No, I have not given up writing. What I want to do now is to rewrite The Making of a Cynic. I am also working on poems for kindergarten. You don’t sit down and say you are going to write a poem, it comes on its own.

Why a focus on children now after writing for adults for a greater part of your career?
I like children (laughs), because they are pure; they are not biased.

At 92, you are the oldest writer from Nigeria and one of the oldest on the continent. Has it got to do with the fish from the sea?
I don’t know whether it is the fish…

From the River Nun?
(laughs). Some might say, “Always think of what you wan to do, and you will achieve it.” Don’t just sit down and think it will work out like that, just make an effort. You don’t sit down and say, “I want to be a president”; you have to work towards it. On my health and longevity, it is by grace of God. Man is spiritual; we are not really what we are; we are spiritual in the likeness of God. So, what we call death doesn’t exist. God created man in his own image. He doesn’t fall sick; He doesn’t die; He doesn’t think of evil. So, where will the evil come from? Where will death come from? If you follow this teaching and live uprightly as much as possible, you will find that you are healthy and you hardly fall ill easily, and even if you fall ill, you appear to be healed. I belong to the Church of God Scientists, not the Church of Scientology. This is a Christian church, and it doesn’t attach any of the denominations. I have worshiping in the church since 20-30 years. Before then, I was an Anglican. I was born into an Anglican family.

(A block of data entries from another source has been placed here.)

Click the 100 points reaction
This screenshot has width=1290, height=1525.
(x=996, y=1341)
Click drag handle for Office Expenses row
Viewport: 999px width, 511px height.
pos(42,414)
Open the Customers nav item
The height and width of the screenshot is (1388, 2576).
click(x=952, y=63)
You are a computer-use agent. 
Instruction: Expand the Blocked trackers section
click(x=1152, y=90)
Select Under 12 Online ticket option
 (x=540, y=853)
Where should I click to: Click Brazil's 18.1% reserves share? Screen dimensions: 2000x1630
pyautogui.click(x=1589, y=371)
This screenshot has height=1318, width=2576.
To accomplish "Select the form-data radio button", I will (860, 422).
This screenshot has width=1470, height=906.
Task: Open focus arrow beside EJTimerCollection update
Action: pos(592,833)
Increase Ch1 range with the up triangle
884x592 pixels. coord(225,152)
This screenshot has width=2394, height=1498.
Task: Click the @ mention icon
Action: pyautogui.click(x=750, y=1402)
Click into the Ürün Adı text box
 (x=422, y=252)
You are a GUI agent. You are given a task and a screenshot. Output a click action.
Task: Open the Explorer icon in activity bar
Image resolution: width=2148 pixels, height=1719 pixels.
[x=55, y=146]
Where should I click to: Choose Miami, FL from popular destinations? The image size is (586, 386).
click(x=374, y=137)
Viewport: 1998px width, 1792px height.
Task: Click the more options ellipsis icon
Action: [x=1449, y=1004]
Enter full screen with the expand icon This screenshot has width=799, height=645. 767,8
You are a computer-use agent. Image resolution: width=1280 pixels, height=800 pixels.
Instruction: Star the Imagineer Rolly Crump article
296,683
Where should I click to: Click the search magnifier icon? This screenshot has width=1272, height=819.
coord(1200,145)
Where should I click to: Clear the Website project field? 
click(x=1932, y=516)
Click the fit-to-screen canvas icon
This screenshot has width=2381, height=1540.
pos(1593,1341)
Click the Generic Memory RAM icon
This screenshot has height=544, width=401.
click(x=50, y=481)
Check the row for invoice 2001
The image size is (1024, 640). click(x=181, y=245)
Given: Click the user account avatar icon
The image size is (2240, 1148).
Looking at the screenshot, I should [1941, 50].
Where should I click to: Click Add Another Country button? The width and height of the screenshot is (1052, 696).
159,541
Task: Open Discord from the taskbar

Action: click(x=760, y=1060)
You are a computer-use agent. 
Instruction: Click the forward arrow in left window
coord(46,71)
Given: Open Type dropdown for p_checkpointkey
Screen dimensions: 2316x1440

Most African writers are sold to African traditional religion. What’s your take?
Not all religions agree with the African traditional religion. The difference between African religion and Europeans is the mode of worship, sacrifices and so forth, which others see as barbaric. All religions go towards the same thing, but not the same way. I find out that European religion goes straight more to God than the Africa in its “corner-corner” way. Even the Bible says that, in the end, all will worship Him. We are going in different ways and routes towards the same God.

As a first generation African writer, what advice would you give to younger writers coming up?
Some come to me with their manuscripts and some for advice to recommend publishers to them. I think the attitude or the motive of creative writing today seem not to be the same as we. We were writing not because of making money or trying to be famous, but we just wanted to write. I told you before I was also water colour painter. That urge to write was there. If you have a talent, that urge to write will be there. The same goes for music. We wanted to express something in us and our views on society. That urge to write for writing sake is lacking in today’s writers; they want to be famous. I know some young writers who come to me and say they are poets, but some of them haven’t go the right motives or expectations to write. They want to be instant Achebes. But, those who have the talent and the urge to write will continue to write as the muse directs them.

Are you fulfilled as a writer?
Oh yes. Even if one poem of mine is acclaimed, I am satisfied.

Great writers like you have written their epitaph, what would you like to be remembered for?
That’s a difficult question. People will give it different interpretations. I would like to be remembered for one of my poem, “The Call of the River Nun”.

Why?
Then, I poured out my thoughts, the journey through life and the coming deterrence. It depicts life itself.